START RECORD EXCERPTS
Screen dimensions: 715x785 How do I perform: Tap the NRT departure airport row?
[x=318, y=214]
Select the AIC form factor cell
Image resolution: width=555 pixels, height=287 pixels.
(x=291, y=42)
END RECORD EXCERPTS
Every entry must be quoted exactly as it appears above.

### ANSWER FOR THIS EXERCISE
Screen dimensions: 715x785 How do I perform: Tap the NRT departure airport row?
[x=318, y=214]
Select the AIC form factor cell
Image resolution: width=555 pixels, height=287 pixels.
(x=291, y=42)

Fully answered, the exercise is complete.